**What the task asks:** Please write out every line of the entries below as a numbered list, skipping blank lines and leaving out the pictures.

**Entries provided:**
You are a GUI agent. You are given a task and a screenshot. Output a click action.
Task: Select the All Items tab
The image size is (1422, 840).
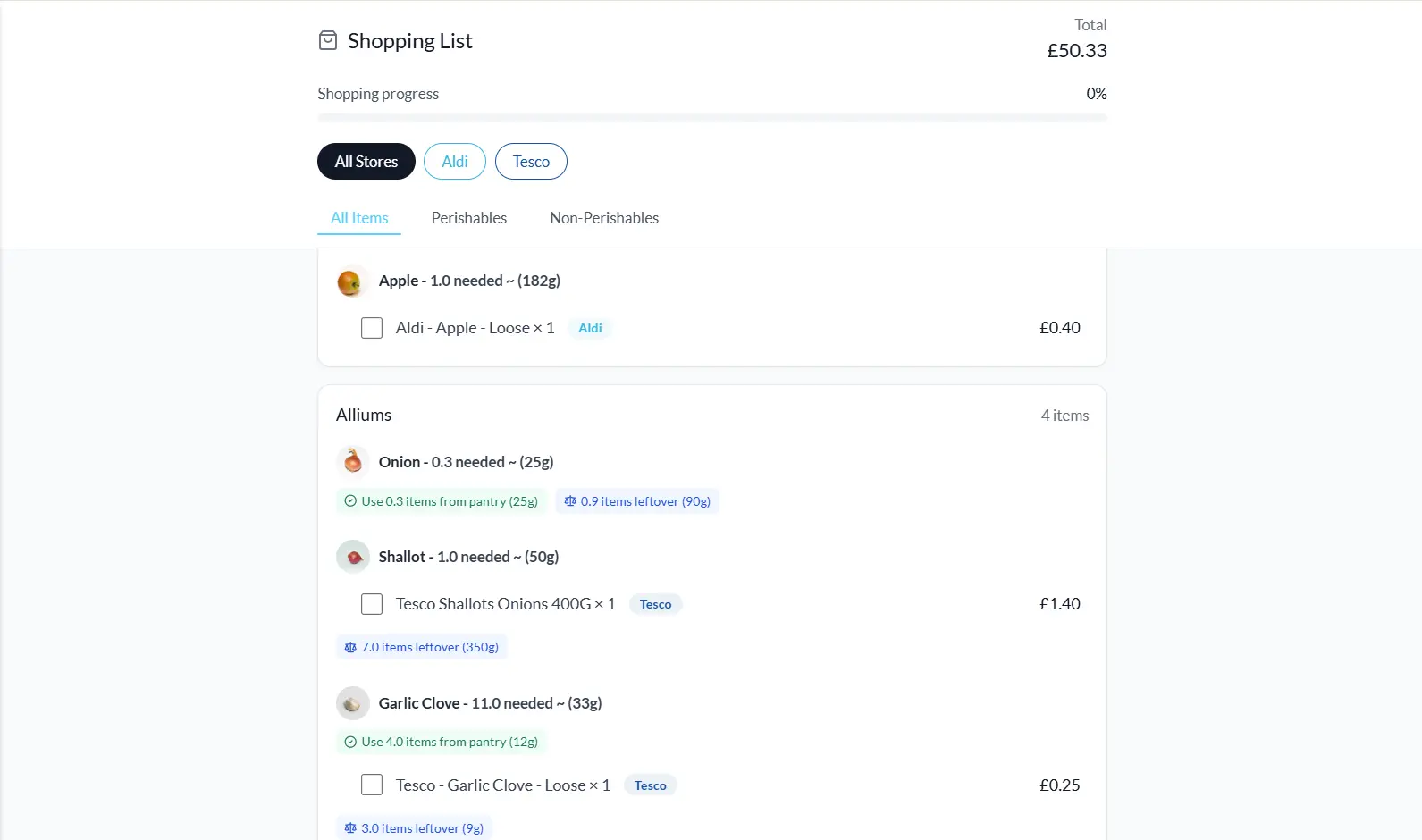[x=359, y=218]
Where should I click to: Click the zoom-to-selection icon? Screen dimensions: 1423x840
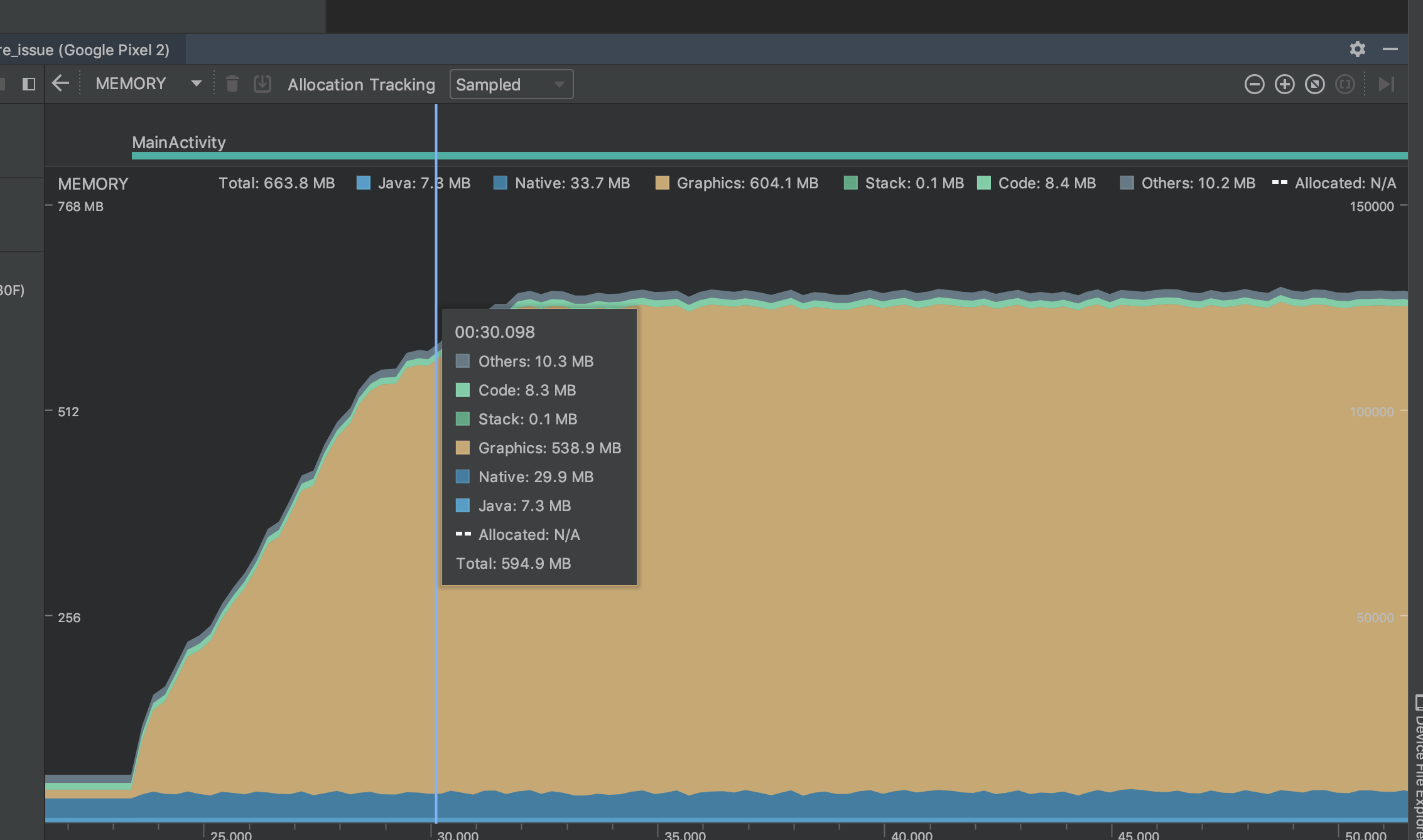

**Reply to the task:**
1. You are a GUI agent. You are given a task and a screenshot. Output a click action.
2. Task: Select the All Items tab
3. The image size is (1422, 840).
4. [x=359, y=218]
5. Where should I click to: Click the zoom-to-selection icon? Screen dimensions: 1423x840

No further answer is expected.